# [Exercise instructions]
Report each line of the records below that uses the word "computer".

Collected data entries
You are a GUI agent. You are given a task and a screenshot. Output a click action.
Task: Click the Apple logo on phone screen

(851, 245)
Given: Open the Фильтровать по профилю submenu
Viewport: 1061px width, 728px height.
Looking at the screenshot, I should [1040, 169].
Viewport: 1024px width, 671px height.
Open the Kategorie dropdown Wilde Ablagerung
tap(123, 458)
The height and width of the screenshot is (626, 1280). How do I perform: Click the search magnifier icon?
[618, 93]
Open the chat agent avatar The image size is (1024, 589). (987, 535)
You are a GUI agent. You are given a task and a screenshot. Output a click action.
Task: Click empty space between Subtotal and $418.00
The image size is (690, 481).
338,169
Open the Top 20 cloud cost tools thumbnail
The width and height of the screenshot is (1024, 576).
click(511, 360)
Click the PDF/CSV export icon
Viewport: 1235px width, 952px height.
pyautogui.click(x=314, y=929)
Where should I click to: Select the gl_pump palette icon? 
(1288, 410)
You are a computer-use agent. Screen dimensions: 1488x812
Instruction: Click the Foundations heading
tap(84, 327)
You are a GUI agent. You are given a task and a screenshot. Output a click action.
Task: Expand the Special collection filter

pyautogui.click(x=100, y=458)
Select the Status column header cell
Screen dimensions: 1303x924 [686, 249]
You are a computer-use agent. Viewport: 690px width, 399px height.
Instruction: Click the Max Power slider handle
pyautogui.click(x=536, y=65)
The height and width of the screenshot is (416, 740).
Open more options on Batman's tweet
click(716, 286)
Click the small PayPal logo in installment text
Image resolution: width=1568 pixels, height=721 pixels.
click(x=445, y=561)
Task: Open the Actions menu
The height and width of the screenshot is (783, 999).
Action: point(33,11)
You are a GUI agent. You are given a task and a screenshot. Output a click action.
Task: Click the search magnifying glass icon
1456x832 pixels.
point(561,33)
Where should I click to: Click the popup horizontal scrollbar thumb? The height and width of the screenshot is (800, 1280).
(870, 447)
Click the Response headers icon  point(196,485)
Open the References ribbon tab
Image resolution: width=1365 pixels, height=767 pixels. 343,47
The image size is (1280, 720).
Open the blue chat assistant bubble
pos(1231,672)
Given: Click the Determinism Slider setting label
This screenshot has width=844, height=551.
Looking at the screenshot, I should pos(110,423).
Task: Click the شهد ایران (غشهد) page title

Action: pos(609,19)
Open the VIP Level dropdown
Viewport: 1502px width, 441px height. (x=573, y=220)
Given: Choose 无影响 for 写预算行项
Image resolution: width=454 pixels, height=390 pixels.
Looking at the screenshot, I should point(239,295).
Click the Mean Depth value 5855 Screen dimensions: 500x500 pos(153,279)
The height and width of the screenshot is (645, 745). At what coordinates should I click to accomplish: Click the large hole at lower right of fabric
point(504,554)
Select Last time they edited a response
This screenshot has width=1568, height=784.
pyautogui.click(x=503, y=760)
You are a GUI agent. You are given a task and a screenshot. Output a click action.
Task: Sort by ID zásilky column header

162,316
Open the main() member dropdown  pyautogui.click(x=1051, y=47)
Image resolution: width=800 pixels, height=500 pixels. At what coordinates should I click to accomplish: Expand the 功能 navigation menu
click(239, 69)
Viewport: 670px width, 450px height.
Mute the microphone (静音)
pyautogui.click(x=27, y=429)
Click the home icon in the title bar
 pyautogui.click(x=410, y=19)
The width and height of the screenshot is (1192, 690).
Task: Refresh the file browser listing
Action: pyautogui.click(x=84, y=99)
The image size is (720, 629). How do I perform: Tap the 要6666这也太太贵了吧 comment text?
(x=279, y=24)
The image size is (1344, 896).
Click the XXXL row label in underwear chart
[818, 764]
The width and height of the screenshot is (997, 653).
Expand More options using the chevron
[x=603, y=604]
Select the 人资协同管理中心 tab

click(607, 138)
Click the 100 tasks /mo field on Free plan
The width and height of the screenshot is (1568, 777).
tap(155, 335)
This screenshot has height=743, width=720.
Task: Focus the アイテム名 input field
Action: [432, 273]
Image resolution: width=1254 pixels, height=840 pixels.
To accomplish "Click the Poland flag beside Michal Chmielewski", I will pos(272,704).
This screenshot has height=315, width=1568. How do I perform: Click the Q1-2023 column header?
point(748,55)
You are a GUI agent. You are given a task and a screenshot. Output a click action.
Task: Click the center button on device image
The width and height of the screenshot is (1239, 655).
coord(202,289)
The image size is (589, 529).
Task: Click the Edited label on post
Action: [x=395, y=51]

# [Response]
You are a computer-use agent. Screen dimensions: 1488x812
You are a computer-use agent. Viewport: 690px width, 399px height.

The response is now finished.